Oui c'était extrêmement naïf mais depuis ce jours, à chaque fois que je lui demandais quelque chose, je claquais une fois des doigts et je priais pour que cela fonctionne... Inutile de préciser que ça ne marchait pas à tout les coups... Cette fois là y compris.

-C'est hors de question, me dit-elle après une pause de quelque secondes ce qui n'était pas - selon moi - assez pour prendre une décision.

-Mais pourquoi?! Ses parents sont d'accords eux!

J'essayais désespérément de convaincre ma mère de me laisser partir chez ma meilleure amie pendant les vacances tandis que les parents de cette dernière étaient à Calais. Louise était arrivée au lycée vendredi en m'affirmant qu'ils avaient finalement levé sa punition, n'avaient pas vu d'objection à la laisser seule à la maison et à ce que je vienne chez eux si c'était "pour réviser". Ma mère en revanche avait l'air un peu plus sceptique.

-Et bien peut-être que ses parents à elle n'ont pas peur de retrouver leur fille dans le journal un matin avec marqué en gros titre: brulée vive dans leur maison car personne n'était là pour s'occuper d'elle ou alors éventrée par un couteau sur lequel elle serait tombée par maladresse, morte étouffée par un bout de pain, électrocutée quand elle essayait simplement de remettre le courant qui avait sauté, bouffée par son chien, elle devient aveugle parce que ses deux petits perroquets avaient faim... Tu veux que je continue?
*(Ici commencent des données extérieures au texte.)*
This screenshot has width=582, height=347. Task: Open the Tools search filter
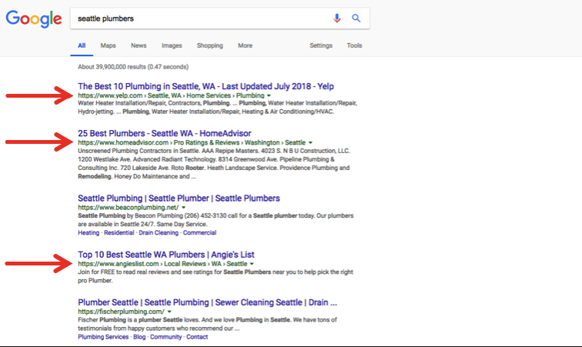click(x=354, y=45)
-Mais maman on a plus cinq ans c'est bon on sait s'occuper de nous. En plus on sera deux donc on a encore moins de chance que tout ce que tu viens de m'énumérer puisse nous arriver. Et en plus de tout ça, tu es juste à côté si on a un problème.

-Non non non non non. Je ne suis pas "juste à côté". Je suis presque à trente minute de route et ce n'est pas "juste à côté".
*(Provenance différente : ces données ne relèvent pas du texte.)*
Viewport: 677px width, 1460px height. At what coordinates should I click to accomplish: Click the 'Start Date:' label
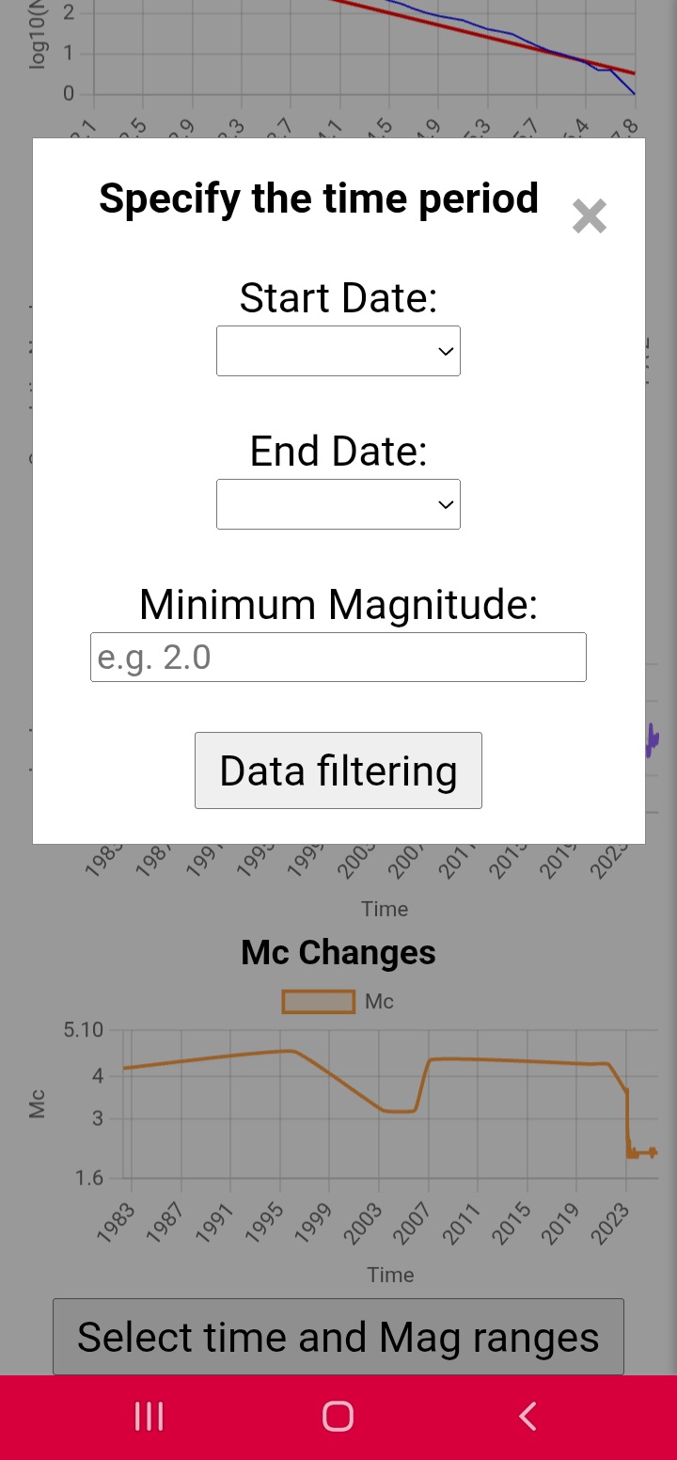pyautogui.click(x=339, y=298)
-Au pire si ça peut te rassurer il y a peut-être un ami à nous qui va venir et il est majeur. Ça augmente nos chances de survie, argumentais-je.

-Et maintenant il y a un garçon et majeur en plus de ça! Je te laisserais encore moins y aller dans ce cas.

Je commençais à trépigner sur place, ma mère avait de toute évidence décidé que c'était totalement inenvisageable.

-Mais mamaaan! Pourquoi?

-Parce que tu sais très bien ce que peuvent faire un garçon et une fille seuls. Ça ne sert à rien de lever les yeux au ciel comme ça, si tu n'insistais pas à ce point je ne t'aurais pas évoqué ce détail qui a toute son importance. Et si il est majeur c'est encore pire. Qu'est-ce qui me dit qu'il ne se ramènera pas avec une bouteille d'alcool là bas? Ou pire: de la drogue!

-Mais je le connais maman et j'ai confiance en lui...

-Et moi alors? Je le connais? demanda-t-elle en soufflant.

-Non...

-Donc toi tu as peut-être confiance mais pas moi. C'est décidé tu n'iras pas. Et pourquoi ils ne viendraient pas ici eux?

-Parce que c'est plus drôle de voir comment on s'en sort seuls... Et puis merde il est où le problème tu me fais confiance ou pas?! m'énervais-je.